Griko is this way turned into a form of ‘survival,’ in accordance with what Herzfeld (1986:102–105) has defined as the Greek version of survivalism; this was theorized by the father of Greek folklore studies, Nikolaos Politis, who selectively drew on Tylor’s theory of survivals, reading it not “as a theory of societal progressions which encompassed the fossils of a primitive stage but as a static doctrine of cultural continuity” (Herzfeld 1986:103). Politis could not consider survivals as relics of a primitive past, as this would go against the Hellenist argument of the superiority of Ancient Greeks; survivals were not considered atavistic traits that needed removal, but were ‘upgraded’ to represent a “partial but unbroken continuation of an earlier life” (Politis 1909:6, cited in Herzfeld 1986:104).

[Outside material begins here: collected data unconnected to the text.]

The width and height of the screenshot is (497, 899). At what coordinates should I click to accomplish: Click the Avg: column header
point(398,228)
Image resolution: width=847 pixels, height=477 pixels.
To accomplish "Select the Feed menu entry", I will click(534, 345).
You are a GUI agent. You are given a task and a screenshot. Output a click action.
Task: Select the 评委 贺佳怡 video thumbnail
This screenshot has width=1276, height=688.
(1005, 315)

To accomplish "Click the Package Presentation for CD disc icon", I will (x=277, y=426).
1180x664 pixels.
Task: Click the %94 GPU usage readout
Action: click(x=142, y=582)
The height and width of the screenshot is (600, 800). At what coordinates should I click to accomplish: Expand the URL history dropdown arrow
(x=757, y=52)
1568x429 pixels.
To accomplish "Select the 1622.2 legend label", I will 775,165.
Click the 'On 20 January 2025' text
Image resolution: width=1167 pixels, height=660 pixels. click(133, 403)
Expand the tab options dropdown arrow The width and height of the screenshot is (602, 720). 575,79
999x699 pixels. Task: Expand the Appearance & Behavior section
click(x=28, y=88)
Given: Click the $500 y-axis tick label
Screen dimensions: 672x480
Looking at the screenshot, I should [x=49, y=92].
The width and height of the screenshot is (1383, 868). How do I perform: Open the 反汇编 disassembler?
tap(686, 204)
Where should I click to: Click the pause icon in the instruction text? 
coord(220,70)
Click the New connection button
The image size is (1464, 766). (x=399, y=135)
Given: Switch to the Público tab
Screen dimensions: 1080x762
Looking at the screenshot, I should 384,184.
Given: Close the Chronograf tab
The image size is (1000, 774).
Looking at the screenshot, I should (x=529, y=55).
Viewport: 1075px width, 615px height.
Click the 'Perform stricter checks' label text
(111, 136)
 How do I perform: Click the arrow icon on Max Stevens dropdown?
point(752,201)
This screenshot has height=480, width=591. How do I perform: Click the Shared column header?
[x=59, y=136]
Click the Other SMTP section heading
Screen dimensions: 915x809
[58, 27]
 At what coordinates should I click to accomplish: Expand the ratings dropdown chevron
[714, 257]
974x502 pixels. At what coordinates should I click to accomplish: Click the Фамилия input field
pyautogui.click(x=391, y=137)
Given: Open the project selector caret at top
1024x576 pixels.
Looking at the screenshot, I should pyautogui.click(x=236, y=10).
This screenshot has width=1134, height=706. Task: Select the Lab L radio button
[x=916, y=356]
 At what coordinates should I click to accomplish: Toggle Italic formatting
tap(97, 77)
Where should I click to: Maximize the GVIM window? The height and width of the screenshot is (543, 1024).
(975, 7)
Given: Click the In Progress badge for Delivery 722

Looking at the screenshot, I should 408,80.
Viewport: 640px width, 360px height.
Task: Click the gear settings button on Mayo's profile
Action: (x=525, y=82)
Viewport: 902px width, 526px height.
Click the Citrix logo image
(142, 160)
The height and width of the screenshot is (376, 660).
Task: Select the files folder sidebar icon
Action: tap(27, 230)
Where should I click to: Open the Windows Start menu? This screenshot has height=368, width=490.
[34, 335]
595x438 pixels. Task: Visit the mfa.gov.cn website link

Exploring Greek popular views on Griko brought to light specific ways in which the cultural ideology of Hellenism has been internalized: Greece’s gaze on Griko, as it were, is shaped by and filtered through a historically produced lens. This lens refracts the relation that Greeks by and large have with their own past and national identity. What I am arguing is that the romanticized character of the metadiscourse of Greek aficionados of Griko emerges out of dynamics inherent in their own romantic imagination. As in a mirror game of reflections, this could be defined as a two-step iconization process where the picture drawn by Greek aficionados of Griko appears as a self-portrait, an image of the historically produced and iconized ‘Greek self’; this is then projected onto Griko and Griko speakers, an iconic representation within an iconic representation. What I am arguing is that the view from apénandi ultimately reveals Modern Greeks’ own language ideology and ideology of history/historical continuity. Through it, Grecìa Salentina and Griko speakers become a “spatial projection of their cultural imaginary” (Calotychos 2008:158): an imagined community (Anderson 1983).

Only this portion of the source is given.